Ben and Grace Anderson

Hi! We’re Ben and Grace Anderson, and this is Grace writing. I am the caretaker for my husband who suffers from Myalgic Encephalomyelitis/Chronic Fatigue Syndrome (ME/CFS). We met in college, and at that time, we were enjoying our studies, serving in the church, and hanging out with our college friends. A year after graduating, we got married and then started working. At that time, I was working as a secondary teacher and Ben was working as a special education paraprofessional. However, just seven months after we got married, Ben’s health rapidly deteriorated and our lives changed dramatically. He began to experience debilitating fatigue, constant brain fog, shortness of breath, and muscle pain, which dumbfounded medical professionals as they ran a battery of tests on him only to have everything come back normal. After five months, he was finally diagnosed with ME/CFS by a neuroimmunologist. He was 24, and I was 23.

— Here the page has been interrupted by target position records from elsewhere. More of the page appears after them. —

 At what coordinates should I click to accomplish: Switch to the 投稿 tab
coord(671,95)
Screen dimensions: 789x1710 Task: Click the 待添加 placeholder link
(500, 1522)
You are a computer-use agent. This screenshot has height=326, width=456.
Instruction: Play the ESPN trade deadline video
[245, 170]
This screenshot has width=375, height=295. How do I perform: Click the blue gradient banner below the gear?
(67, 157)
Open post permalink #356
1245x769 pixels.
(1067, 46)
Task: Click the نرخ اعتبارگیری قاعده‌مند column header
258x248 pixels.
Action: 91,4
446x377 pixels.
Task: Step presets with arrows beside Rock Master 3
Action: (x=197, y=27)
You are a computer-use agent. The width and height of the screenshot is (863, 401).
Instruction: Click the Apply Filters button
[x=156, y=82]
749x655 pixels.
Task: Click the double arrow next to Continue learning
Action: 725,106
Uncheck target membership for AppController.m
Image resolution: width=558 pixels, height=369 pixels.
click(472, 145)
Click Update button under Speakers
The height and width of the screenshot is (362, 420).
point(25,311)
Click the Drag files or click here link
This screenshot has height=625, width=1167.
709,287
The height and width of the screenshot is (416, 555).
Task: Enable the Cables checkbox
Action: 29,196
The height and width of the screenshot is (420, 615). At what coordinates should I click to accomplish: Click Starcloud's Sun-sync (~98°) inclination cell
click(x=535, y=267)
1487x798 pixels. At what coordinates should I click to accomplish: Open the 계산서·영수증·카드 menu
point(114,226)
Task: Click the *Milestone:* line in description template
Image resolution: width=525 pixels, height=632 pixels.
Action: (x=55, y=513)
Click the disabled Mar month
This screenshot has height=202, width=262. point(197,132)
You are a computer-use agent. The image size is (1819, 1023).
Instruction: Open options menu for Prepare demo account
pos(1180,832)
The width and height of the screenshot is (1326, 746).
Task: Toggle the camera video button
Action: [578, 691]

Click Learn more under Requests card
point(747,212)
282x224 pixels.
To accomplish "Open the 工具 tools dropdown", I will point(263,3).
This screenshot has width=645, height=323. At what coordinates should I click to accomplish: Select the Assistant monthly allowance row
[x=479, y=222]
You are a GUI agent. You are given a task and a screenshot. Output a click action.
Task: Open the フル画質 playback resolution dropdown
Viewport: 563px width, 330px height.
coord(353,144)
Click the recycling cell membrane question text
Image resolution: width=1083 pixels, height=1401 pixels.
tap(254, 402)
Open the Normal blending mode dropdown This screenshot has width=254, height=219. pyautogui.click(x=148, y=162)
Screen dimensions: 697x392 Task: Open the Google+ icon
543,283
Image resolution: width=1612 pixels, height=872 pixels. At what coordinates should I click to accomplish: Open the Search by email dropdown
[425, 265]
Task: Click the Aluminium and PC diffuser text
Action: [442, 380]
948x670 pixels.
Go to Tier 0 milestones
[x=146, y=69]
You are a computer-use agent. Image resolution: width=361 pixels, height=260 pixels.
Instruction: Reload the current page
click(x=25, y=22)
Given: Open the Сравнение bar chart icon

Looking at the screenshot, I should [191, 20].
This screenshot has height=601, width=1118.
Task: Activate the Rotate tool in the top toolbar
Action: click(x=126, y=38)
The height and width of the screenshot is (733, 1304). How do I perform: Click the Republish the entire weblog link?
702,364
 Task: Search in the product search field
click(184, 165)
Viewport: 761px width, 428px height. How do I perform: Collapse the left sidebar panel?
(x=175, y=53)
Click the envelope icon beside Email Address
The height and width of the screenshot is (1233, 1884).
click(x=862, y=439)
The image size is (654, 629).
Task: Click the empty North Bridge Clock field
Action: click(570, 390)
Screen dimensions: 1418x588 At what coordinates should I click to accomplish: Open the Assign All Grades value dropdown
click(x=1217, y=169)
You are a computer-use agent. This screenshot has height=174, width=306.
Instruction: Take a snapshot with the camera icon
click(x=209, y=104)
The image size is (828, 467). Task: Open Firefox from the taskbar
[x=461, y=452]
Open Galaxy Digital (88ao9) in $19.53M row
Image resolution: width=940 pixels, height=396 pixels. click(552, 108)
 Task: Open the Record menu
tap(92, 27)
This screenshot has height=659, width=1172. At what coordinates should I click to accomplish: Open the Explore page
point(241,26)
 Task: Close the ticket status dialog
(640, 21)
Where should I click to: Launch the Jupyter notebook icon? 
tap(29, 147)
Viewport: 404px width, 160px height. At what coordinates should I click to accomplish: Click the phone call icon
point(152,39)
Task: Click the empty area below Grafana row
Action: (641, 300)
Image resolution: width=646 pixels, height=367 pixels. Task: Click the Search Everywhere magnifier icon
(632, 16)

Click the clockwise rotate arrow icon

At that time, we were living in Minnesota since Ben is originally from there, but because the cold exacerbated his symptoms, we decided to move to a warmer state. I got a job offer in Texas, so we moved there even though we did not have any family or friends in Texas. Ben’s dream had been to become a theology professor, so he started graduate school by taking one class per semester. Unfortunately, doing schoolwork put him in the push and crash cycle, which caused him to develop severe ME/CFS with even more symptoms (i.e. tinnitus, gastro-intestinal issues, light and sound sensitivity, etc.). He became bed-bound, and we both realized that we would have to live with ME/CFS and adjust our expectations according to reality.

In 2021, we began to focus on recovery after I stumbled across Raelan Aegle’s YouTube channel and Facebook group. Ben did a brain retraining program, worked with a nutritionist, and received treatment from doctors who have treated patients with similar symptoms. He went from bedbound to housebound and was able to heal from his secondary symptoms over the course of a year. While he is still unable to work or study, his mindset is much more positive than it used to be. Instead of focusing on what we aren’t able to do anymore, we focus on what we are able to do together in the present. Because of these mindset shifts, we are both happier, more hopeful about recovery, and even more grateful that we have God and each other on this journey.